ジュディ 虹の彼方にのゴトウのレビュー・感想・評価

ジュディ 虹の彼方に(2019年製作の映画)
3.5
『ボヘミアンラプソディ』『ロケットマン』に続く…みたいに宣伝されていたけれども、ジュディガーランドについてさほど多くを知っているわけではなかったので、事実と違うんじゃないか?とかはあまり気にならず新鮮な気持ちで観られた。レネーゼルヴィガーは輝きを失ったスター役似合ってたけど、なんかちょっと顔崩れてないか?似合いすぎてて心配になった。

ベタに破滅型のスターだから、ジュディを主役として美談風にまとめられている陰では(作中で十分描写されているそれ以上に)かなり多くの人を苦しめ、悲しませ、迷惑をかけまくっているであろうことは想像に難くない。
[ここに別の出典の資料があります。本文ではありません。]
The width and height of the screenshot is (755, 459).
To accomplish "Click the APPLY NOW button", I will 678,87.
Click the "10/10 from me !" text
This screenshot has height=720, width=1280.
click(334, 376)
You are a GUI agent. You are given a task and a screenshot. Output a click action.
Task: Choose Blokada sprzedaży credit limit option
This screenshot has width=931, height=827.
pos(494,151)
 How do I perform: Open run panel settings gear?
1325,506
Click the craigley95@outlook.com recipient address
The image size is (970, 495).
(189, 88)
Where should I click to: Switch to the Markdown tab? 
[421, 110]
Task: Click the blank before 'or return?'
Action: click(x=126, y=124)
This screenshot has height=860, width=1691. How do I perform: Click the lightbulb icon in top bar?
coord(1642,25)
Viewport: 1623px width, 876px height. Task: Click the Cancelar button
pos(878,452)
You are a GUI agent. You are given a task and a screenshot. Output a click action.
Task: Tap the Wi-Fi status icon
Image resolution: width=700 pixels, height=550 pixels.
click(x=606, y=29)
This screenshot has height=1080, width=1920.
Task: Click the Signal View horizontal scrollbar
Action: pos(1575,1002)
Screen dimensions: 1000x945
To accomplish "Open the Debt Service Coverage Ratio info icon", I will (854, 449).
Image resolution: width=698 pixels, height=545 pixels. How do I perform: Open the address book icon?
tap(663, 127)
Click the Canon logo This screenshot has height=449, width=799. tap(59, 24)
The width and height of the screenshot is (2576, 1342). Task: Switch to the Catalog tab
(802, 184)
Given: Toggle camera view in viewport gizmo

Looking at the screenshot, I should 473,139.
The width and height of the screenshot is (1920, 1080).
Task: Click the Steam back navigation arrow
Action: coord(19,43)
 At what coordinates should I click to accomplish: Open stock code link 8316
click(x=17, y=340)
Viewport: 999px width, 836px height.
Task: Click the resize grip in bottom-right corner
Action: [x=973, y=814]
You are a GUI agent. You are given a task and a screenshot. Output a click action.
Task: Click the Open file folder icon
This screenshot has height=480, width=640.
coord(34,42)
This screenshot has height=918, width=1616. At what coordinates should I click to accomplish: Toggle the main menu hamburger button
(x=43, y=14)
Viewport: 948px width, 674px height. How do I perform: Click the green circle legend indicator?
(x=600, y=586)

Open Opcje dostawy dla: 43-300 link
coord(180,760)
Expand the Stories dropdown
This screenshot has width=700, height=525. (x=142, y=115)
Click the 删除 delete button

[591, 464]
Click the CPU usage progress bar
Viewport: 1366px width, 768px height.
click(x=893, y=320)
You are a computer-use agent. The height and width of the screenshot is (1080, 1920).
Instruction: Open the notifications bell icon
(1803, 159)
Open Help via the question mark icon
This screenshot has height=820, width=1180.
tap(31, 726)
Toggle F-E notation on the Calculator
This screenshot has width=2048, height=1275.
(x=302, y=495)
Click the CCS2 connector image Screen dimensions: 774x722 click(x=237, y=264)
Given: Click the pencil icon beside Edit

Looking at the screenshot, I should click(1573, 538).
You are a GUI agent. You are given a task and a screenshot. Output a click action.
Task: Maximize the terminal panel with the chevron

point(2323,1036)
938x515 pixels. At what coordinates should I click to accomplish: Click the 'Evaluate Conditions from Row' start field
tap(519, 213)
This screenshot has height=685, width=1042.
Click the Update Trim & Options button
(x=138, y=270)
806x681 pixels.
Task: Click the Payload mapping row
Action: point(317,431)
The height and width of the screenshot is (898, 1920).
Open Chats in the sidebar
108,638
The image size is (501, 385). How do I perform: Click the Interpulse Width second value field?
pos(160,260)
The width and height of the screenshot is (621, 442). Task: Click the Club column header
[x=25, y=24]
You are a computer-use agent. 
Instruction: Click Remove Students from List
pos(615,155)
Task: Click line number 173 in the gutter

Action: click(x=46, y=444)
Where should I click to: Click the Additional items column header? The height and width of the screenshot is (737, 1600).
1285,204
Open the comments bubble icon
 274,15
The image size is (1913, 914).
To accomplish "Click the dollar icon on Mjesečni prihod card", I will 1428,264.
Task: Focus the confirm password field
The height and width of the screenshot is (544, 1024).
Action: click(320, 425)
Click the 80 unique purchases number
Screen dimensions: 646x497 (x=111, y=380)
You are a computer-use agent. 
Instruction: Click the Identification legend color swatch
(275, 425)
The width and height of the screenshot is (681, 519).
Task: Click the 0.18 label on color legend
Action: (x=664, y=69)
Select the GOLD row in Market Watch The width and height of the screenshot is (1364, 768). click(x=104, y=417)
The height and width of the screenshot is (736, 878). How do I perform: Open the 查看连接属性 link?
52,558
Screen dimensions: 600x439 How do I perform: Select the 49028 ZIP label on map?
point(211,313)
ジュディ美化のために、かなり恣意的にスポットを当てられているゲイのカップルの扱われ方は、正直どうなんだと思わなくもない…けど、やはり誰かのファン側の気持ちはめちゃくちゃわかってしまうので、ジュディと会話(どころかそれ以上の交流)をして感極まってしまう場面はこちらもウルっときてしまった。

子ども、夫、仕事を次々失っていくジュディは確かにかわいそうだが、自業自得と言えなくもない。お子さん、興行主、ひどいステージの日のお客さんはジュディのこと嫌いじゃないかな。もとを正すとスパルタ子役スター育成(ここの描写が怖い)を受けた幼少期で歪んでしまったとも言えるから、ショービジネス界の歪さも生々しかったりする。だけに、故人美化、往年のスター美化の極みとも言えるラストシーンには、そこふわっとしたファンタジーで包んじゃっていいんですか?!と思わなくもない。ステージに物投げるお客さんがいる日と、詰まったジュディのために合唱するお客さんがいる日の差がありすぎ!そこでまた持ち出されるのが例のゲイカップルというのもどうなんだろうなぁ…。ひどいステージの日に来てたらどうなってたんだよって話じゃん。まぁ泣きましたけどね。曲が良いからズルいです。